### What is required
Every line below is to be quoted exactly, with nothing added or dropped.

### Given entries
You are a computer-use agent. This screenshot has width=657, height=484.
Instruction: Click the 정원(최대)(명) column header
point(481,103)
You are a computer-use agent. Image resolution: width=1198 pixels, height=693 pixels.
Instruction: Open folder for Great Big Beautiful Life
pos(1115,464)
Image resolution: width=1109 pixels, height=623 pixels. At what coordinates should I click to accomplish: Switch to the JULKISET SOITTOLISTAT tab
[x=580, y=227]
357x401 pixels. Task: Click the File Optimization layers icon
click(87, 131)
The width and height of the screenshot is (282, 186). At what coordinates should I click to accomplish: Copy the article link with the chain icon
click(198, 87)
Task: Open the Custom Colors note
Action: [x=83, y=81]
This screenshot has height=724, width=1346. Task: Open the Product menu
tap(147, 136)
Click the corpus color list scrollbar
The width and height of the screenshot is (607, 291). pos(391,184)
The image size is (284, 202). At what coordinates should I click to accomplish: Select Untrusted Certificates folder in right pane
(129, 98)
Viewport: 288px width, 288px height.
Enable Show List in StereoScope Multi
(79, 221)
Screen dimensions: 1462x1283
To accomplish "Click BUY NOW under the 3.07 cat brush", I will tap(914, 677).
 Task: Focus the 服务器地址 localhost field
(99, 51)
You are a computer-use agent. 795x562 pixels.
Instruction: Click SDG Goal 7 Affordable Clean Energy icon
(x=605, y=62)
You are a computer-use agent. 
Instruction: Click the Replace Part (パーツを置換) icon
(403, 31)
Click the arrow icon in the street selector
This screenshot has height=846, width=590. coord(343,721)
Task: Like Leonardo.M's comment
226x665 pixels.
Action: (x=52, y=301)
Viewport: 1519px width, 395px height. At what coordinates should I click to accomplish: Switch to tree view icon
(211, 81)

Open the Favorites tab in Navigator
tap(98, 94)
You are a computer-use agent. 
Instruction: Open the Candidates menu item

### Exercise output
You are a computer-use agent. This screenshot has width=657, height=484.
Instruction: Click the 정원(최대)(명) column header
point(481,103)
You are a computer-use agent. Image resolution: width=1198 pixels, height=693 pixels.
Instruction: Open folder for Great Big Beautiful Life
pos(1115,464)
Image resolution: width=1109 pixels, height=623 pixels. At what coordinates should I click to accomplish: Switch to the JULKISET SOITTOLISTAT tab
[x=580, y=227]
357x401 pixels. Task: Click the File Optimization layers icon
click(87, 131)
The width and height of the screenshot is (282, 186). At what coordinates should I click to accomplish: Copy the article link with the chain icon
click(198, 87)
Task: Open the Custom Colors note
Action: [x=83, y=81]
This screenshot has height=724, width=1346. Task: Open the Product menu
tap(147, 136)
Click the corpus color list scrollbar
The width and height of the screenshot is (607, 291). pos(391,184)
The image size is (284, 202). At what coordinates should I click to accomplish: Select Untrusted Certificates folder in right pane
(129, 98)
Viewport: 288px width, 288px height.
Enable Show List in StereoScope Multi
(79, 221)
Screen dimensions: 1462x1283
To accomplish "Click BUY NOW under the 3.07 cat brush", I will tap(914, 677).
 Task: Focus the 服务器地址 localhost field
(99, 51)
You are a computer-use agent. 795x562 pixels.
Instruction: Click SDG Goal 7 Affordable Clean Energy icon
(x=605, y=62)
You are a computer-use agent. 
Instruction: Click the Replace Part (パーツを置換) icon
(403, 31)
Click the arrow icon in the street selector
This screenshot has height=846, width=590. coord(343,721)
Task: Like Leonardo.M's comment
226x665 pixels.
Action: (x=52, y=301)
Viewport: 1519px width, 395px height. At what coordinates should I click to accomplish: Switch to tree view icon
(211, 81)

Open the Favorites tab in Navigator
tap(98, 94)
You are a computer-use agent. 
Instruction: Open the Candidates menu item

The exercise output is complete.